## Data in this exercise

== Segment start ==

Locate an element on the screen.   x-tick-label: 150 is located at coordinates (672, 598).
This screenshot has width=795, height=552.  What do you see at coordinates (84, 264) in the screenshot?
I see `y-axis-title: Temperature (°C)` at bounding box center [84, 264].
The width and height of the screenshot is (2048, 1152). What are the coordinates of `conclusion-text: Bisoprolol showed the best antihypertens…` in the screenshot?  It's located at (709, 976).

== Segment end ==
== Segment start ==

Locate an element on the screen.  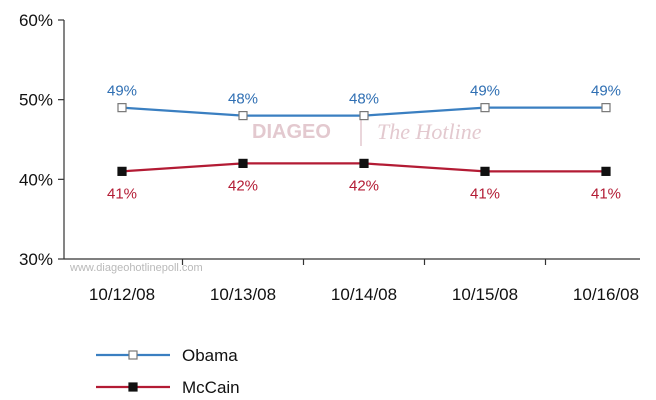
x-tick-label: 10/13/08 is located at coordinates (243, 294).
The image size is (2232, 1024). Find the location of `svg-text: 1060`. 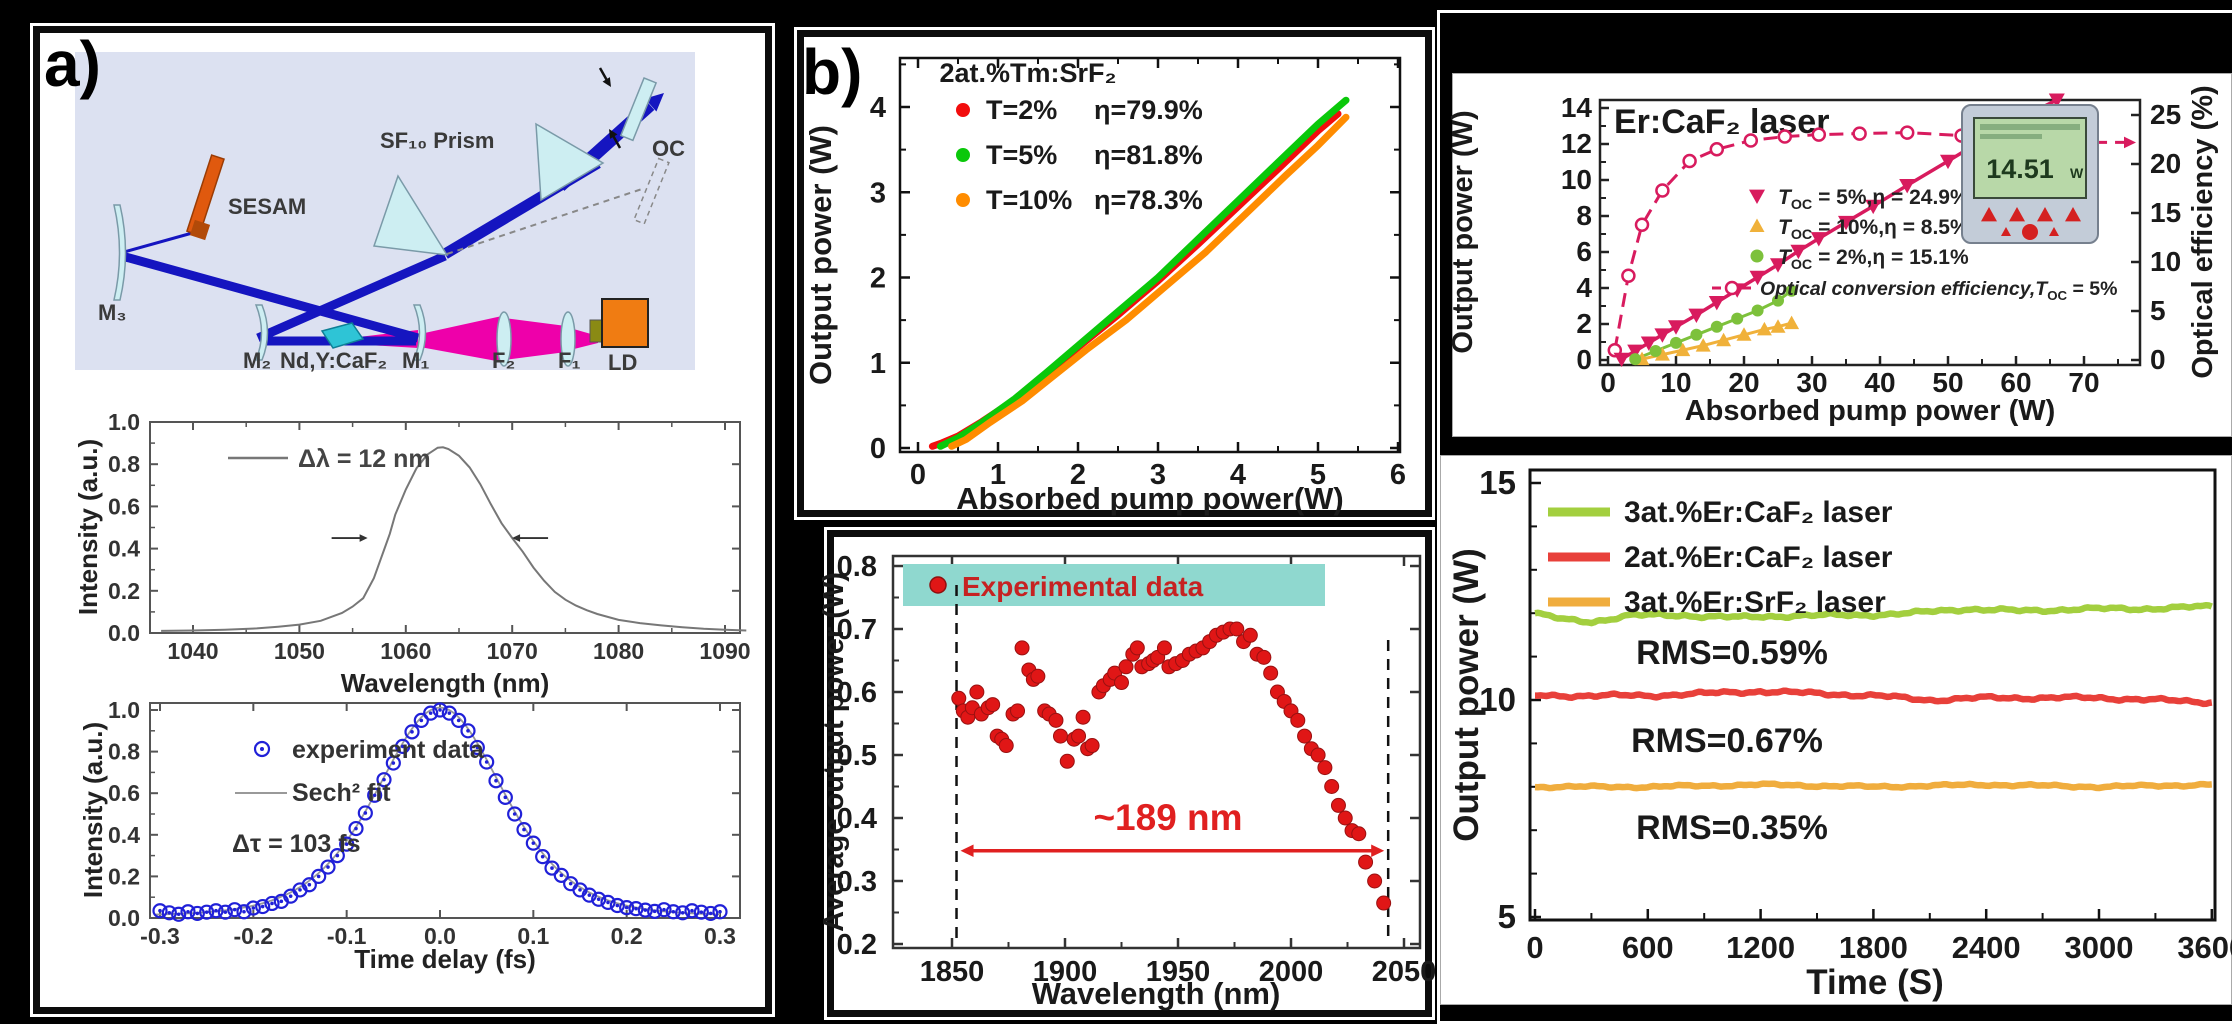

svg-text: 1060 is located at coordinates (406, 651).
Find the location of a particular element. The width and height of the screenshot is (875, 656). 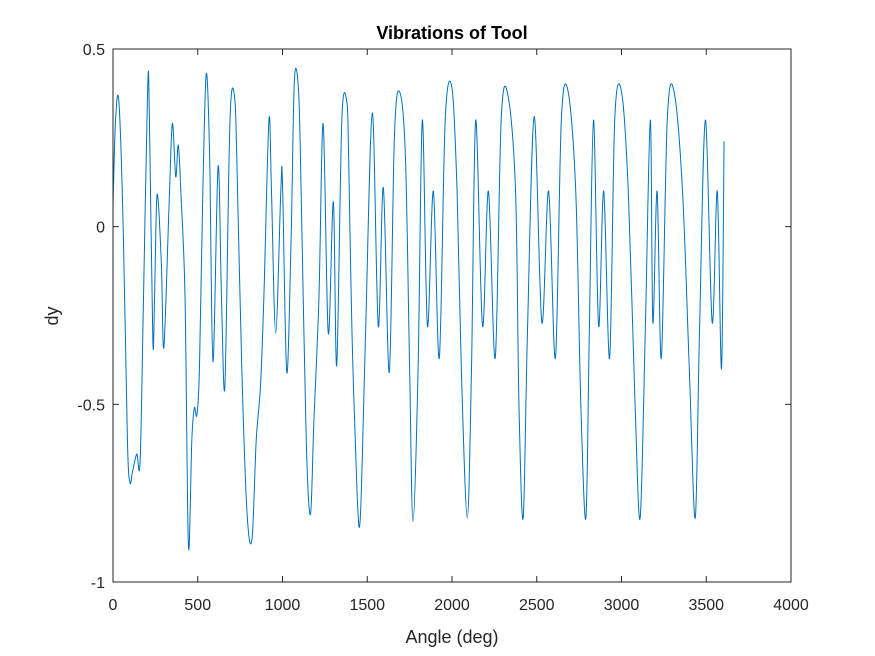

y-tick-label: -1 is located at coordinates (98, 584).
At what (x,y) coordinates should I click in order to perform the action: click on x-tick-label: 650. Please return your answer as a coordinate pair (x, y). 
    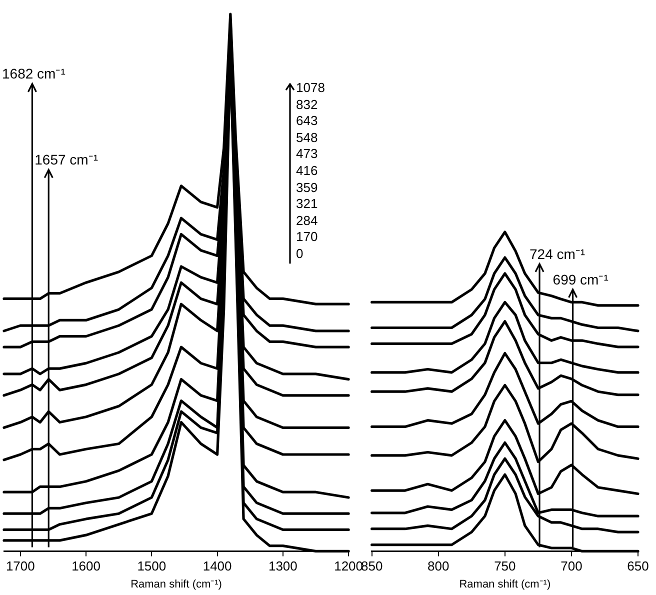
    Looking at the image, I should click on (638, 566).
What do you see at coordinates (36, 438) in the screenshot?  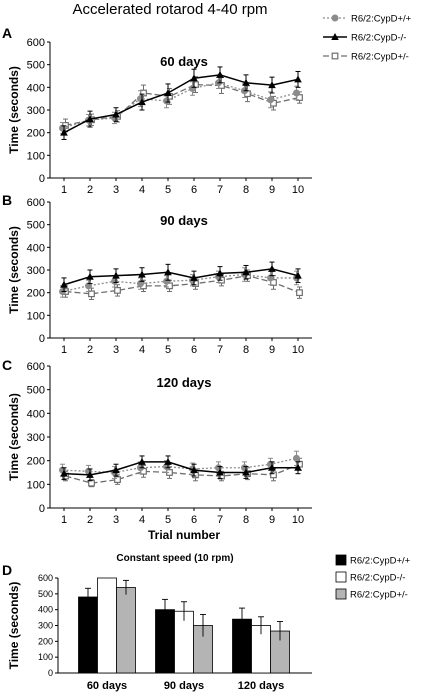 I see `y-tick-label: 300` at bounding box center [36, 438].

== Segment end ==

Format the lines of the records from the line with "This screenshot has" through the line with "The width and height of the screenshot is (2048, 1152)." as a Markdown table. Use the columns Row, holding a running row number, and Line, holding the line itself, and omit blank lines.

## Expected output
| Row | Line |
|---|---|
| 1 | This screenshot has width=795, height=552.  What do you see at coordinates (84, 264) in the screenshot? |
| 2 | I see `y-axis-title: Temperature (°C)` at bounding box center [84, 264]. |
| 3 | The width and height of the screenshot is (2048, 1152). What are the coordinates of `conclusion-text: Bisoprolol showed the best antihypertens…` in the screenshot?  It's located at (709, 976). |